Diese Mischung wird mit der Magie des Spruchs sabbe dhamma nalam abhinivesaya (Nichts, was immer es auch sei, sollte als "Ich" oder "Mein" aufgefasst und festgehalten werden) versetzt und auf ein Drittel der Ausgangsmenge zusammengekocht. Diesen Trank sollte man dreimal täglich zu sich nehmen. Diejenigen die schon lange genug in dieser Welt leben können die Zutaten dieses Allheilmittels überall finden.

SUAN MOKKH

"Mokkh", in weltlicher Sprache bedeutet befreit oder makellos, da kann keine Form, kein Geschmack, kein Geruch und kein Geräusch, noch Eindrücke die über die Haut, den Körper, und den Geist empfangen werden, verletzen, verstören oder entflammen.

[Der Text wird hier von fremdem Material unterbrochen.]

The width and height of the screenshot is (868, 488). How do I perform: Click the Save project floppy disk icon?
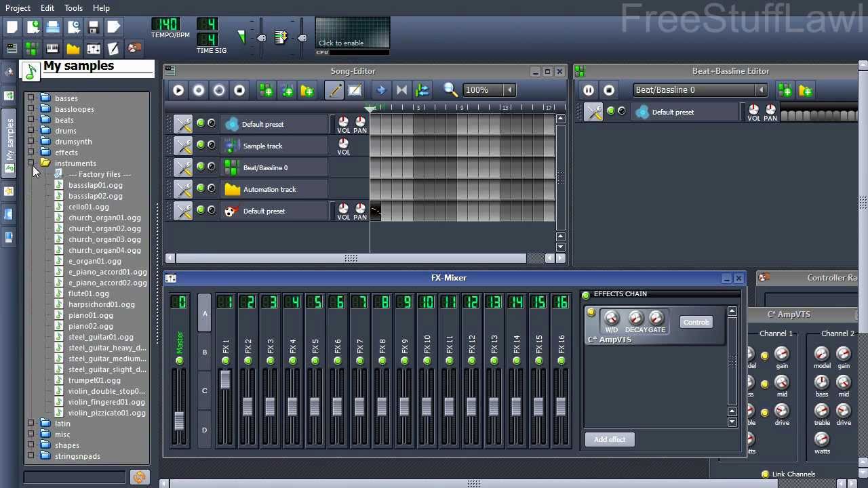(x=93, y=26)

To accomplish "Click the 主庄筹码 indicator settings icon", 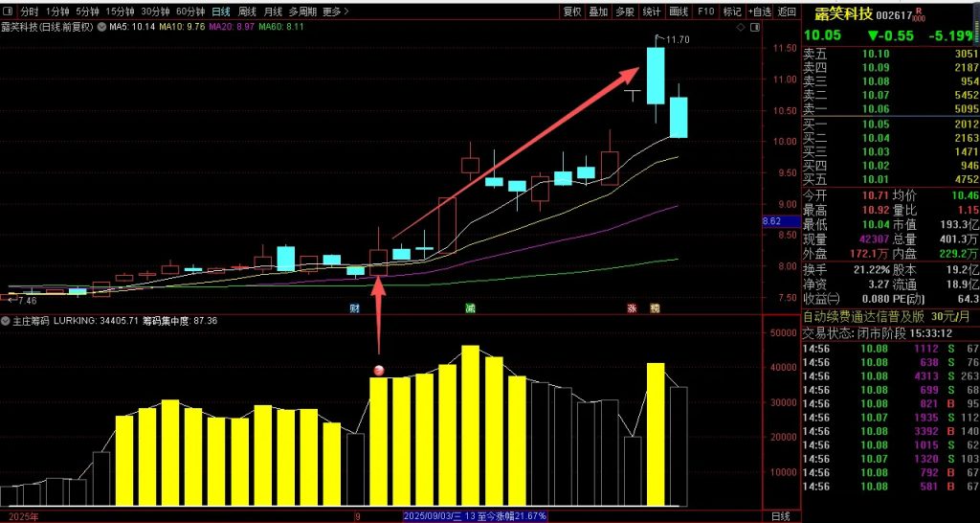I will coord(6,321).
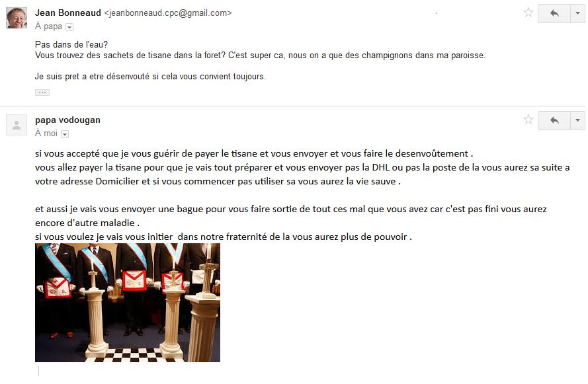The height and width of the screenshot is (384, 588).
Task: Star papa vodougan's message
Action: pos(528,120)
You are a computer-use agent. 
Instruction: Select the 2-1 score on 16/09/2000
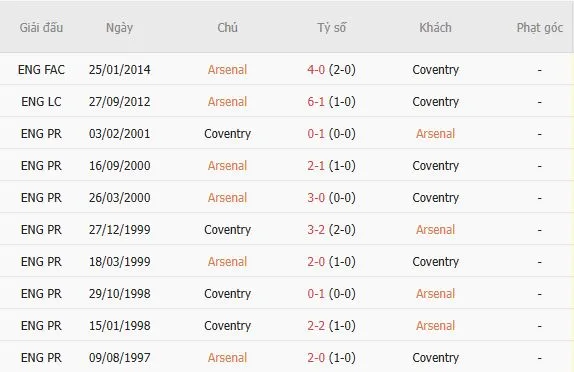click(x=316, y=165)
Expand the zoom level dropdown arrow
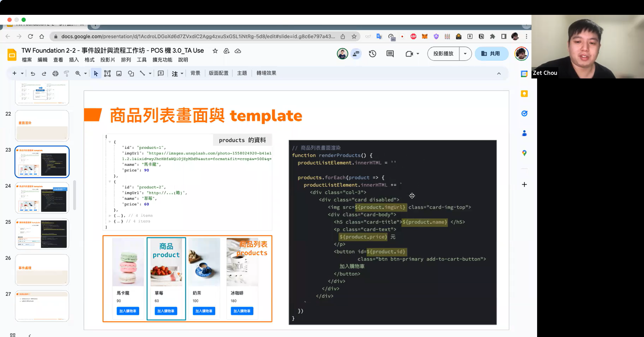This screenshot has width=644, height=337. click(x=85, y=73)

Die Natur des Gartens (Suan) erhebt das Herz bis die Egos, groß und klein, nicht wieder empfangen werden. Der Geist ist kühl und klar als wäre er nicht mein; dies Glück kann nicht verglichen werden.

Der Geist ist leer und kann die Steine sprechen hören. Sie rufen: "Nichts ist es wert, dass Du den Kopf verlierst? Warum hältst Du nicht wie wir eine Weile still! Kannst Du es nicht schaffst, Du Deine eigene Hölle."

Anmerkung: Wer sich in Suan Mokkh hinsetzt und immer noch verstört, abgelenkt oder niedergeschlagen ist, sollte schleunigst einen Therapeuten aufsuchen, der ihm hilft sich zu beruhigen, dann komm zurück und triff Dich mit den Mokkha Leuten.